▸ Pixel coordinate grounding data:
↓↓↓

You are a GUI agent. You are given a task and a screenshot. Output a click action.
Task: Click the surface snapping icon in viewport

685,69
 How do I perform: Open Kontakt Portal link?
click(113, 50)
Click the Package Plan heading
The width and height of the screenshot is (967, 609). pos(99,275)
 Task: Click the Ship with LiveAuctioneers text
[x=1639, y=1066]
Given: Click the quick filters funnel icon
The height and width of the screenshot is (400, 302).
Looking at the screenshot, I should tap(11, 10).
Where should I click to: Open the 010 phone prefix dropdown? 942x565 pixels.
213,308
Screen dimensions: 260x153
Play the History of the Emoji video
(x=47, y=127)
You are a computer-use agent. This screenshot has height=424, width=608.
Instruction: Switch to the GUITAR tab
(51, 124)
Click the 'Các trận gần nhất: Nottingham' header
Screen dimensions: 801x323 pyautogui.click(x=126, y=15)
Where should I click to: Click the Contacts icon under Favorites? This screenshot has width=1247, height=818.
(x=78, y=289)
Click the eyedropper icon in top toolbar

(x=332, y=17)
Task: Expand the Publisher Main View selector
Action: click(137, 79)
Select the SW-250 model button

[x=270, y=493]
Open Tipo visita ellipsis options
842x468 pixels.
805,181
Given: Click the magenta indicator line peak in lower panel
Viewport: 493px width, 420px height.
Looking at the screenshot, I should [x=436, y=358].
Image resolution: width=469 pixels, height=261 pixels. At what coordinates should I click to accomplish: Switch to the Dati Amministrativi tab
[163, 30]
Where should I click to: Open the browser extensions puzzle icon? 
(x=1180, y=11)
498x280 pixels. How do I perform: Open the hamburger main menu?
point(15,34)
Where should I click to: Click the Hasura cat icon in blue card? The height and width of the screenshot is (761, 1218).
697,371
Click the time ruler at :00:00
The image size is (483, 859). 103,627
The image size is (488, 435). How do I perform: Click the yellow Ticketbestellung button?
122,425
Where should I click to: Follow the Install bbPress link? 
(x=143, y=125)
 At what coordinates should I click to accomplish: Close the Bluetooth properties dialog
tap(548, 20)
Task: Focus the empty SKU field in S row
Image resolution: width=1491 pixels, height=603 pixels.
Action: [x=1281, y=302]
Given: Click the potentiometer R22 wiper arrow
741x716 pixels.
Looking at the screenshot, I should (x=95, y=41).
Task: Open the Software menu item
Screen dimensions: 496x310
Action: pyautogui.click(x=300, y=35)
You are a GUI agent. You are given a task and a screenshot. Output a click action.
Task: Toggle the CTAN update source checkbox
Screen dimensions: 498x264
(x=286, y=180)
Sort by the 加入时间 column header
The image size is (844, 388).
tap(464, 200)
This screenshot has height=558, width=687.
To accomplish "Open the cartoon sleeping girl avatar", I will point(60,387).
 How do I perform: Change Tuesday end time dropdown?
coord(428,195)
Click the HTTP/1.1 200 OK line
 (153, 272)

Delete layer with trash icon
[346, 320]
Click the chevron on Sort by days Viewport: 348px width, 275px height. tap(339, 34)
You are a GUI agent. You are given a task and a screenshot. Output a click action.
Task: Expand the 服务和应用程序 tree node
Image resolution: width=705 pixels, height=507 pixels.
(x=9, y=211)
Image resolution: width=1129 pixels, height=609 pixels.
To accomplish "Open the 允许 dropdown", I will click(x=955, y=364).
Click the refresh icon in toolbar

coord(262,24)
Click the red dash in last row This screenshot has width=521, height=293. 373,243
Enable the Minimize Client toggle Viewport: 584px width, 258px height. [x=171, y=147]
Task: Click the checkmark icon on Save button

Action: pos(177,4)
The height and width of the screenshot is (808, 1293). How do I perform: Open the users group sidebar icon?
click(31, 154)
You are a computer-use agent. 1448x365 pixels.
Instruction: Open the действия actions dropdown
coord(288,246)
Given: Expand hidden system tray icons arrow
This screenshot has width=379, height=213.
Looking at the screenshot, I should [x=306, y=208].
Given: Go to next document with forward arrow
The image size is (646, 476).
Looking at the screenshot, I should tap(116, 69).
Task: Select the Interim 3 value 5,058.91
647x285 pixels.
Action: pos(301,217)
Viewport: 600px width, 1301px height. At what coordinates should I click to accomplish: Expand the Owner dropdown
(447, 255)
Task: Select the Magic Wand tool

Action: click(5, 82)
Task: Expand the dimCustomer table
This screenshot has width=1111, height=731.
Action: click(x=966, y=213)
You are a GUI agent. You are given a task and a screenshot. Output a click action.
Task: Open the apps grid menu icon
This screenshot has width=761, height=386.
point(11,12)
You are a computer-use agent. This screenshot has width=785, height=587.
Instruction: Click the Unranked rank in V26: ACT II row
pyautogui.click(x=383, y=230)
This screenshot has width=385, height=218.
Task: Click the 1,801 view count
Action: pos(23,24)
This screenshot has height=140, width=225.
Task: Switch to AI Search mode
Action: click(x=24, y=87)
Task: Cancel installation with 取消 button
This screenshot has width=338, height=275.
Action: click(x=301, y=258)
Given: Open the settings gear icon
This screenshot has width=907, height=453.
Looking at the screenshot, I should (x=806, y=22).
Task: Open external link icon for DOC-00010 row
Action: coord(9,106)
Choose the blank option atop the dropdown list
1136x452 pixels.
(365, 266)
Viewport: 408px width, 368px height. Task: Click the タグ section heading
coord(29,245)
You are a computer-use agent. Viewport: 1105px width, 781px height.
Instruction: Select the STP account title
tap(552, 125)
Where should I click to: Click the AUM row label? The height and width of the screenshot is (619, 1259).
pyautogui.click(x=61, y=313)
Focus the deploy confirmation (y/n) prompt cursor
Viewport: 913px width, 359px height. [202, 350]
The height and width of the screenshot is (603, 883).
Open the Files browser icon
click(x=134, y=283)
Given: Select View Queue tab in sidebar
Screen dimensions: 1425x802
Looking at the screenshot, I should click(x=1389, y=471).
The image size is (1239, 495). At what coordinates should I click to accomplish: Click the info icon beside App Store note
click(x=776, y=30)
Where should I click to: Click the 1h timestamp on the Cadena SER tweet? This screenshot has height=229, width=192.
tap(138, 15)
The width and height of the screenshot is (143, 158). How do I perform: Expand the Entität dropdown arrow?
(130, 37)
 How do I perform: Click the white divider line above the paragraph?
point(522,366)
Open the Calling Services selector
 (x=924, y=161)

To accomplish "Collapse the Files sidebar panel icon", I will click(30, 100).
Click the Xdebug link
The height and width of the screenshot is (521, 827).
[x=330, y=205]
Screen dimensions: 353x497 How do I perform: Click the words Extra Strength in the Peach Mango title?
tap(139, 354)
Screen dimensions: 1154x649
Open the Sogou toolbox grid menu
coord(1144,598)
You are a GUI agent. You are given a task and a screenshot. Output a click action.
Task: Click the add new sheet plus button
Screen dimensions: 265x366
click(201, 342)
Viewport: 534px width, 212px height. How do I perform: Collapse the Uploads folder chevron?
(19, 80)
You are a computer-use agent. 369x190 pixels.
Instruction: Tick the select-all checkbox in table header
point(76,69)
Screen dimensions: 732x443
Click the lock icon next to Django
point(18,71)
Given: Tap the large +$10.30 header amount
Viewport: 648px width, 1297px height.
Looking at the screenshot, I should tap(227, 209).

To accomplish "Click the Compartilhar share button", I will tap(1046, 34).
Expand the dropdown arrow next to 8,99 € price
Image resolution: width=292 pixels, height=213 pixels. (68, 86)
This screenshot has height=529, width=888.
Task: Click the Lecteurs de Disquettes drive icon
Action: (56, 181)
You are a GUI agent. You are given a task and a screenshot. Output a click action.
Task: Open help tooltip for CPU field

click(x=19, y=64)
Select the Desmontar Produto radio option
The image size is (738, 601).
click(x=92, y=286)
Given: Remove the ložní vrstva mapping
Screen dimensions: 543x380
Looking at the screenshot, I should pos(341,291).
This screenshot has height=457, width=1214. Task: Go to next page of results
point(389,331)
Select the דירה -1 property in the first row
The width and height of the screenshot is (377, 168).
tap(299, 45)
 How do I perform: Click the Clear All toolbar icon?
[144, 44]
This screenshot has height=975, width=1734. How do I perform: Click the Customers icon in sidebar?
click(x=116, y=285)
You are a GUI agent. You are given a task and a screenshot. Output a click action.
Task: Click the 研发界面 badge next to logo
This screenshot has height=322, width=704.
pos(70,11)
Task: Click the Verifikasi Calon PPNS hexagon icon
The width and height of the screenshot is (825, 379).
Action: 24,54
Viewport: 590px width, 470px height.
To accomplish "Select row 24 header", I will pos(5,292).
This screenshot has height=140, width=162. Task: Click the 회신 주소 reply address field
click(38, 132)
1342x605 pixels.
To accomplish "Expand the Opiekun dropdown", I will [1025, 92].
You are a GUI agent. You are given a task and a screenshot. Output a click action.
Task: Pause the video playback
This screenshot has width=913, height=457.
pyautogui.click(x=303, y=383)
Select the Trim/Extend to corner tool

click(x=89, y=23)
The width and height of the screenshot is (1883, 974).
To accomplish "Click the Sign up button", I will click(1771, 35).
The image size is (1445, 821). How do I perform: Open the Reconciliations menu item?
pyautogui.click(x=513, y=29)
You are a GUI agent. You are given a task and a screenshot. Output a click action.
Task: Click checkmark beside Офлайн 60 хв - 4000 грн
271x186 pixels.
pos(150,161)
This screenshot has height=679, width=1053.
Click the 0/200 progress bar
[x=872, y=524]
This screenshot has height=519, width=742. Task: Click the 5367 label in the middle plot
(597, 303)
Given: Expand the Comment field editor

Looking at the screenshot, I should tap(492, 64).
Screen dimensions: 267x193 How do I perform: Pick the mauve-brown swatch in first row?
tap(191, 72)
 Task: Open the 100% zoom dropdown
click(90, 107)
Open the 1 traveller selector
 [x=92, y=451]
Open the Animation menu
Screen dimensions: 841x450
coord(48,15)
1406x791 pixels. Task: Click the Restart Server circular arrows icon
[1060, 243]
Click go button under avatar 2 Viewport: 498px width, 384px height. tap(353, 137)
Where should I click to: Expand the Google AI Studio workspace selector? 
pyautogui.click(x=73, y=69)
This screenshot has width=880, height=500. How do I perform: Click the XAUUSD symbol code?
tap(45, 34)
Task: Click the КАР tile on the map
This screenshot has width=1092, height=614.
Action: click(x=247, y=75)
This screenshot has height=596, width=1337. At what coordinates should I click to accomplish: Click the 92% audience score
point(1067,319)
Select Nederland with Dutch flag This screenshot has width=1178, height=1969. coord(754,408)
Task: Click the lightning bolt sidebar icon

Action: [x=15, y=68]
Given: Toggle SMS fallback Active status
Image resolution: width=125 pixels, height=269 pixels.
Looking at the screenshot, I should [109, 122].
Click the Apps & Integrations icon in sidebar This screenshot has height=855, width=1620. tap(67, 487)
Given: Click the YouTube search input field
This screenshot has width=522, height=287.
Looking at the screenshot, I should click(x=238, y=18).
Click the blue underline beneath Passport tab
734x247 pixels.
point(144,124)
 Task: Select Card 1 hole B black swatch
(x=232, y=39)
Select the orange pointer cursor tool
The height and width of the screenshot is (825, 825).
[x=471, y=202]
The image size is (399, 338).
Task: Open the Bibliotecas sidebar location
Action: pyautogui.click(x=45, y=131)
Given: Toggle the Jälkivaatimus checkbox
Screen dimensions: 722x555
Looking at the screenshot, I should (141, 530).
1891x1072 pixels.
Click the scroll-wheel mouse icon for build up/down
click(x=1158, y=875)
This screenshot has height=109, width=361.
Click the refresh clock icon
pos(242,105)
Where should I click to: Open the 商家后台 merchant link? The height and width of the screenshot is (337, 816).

↑↑↑

▸ WORK TASK: Lines from the first one above through the line containing "Given: Click the magenta" are to be retyped exactly, both included, and nothing more.

▸ RESPONSE AREA:
You are a GUI agent. You are given a task and a screenshot. Output a click action.
Task: Click the surface snapping icon in viewport

685,69
 How do I perform: Open Kontakt Portal link?
click(113, 50)
Click the Package Plan heading
The width and height of the screenshot is (967, 609). pos(99,275)
 Task: Click the Ship with LiveAuctioneers text
[x=1639, y=1066]
Given: Click the quick filters funnel icon
The height and width of the screenshot is (400, 302).
Looking at the screenshot, I should tap(11, 10).
Where should I click to: Open the 010 phone prefix dropdown? 942x565 pixels.
213,308
Screen dimensions: 260x153
Play the History of the Emoji video
(x=47, y=127)
You are a computer-use agent. This screenshot has height=424, width=608.
Instruction: Switch to the GUITAR tab
(51, 124)
Click the 'Các trận gần nhất: Nottingham' header
Screen dimensions: 801x323 pyautogui.click(x=126, y=15)
Where should I click to: Click the Contacts icon under Favorites? This screenshot has width=1247, height=818.
(x=78, y=289)
Click the eyedropper icon in top toolbar

(x=332, y=17)
Task: Expand the Publisher Main View selector
Action: click(137, 79)
Select the SW-250 model button

[x=270, y=493]
Open Tipo visita ellipsis options
842x468 pixels.
805,181
Given: Click the magenta indicator line peak in lower panel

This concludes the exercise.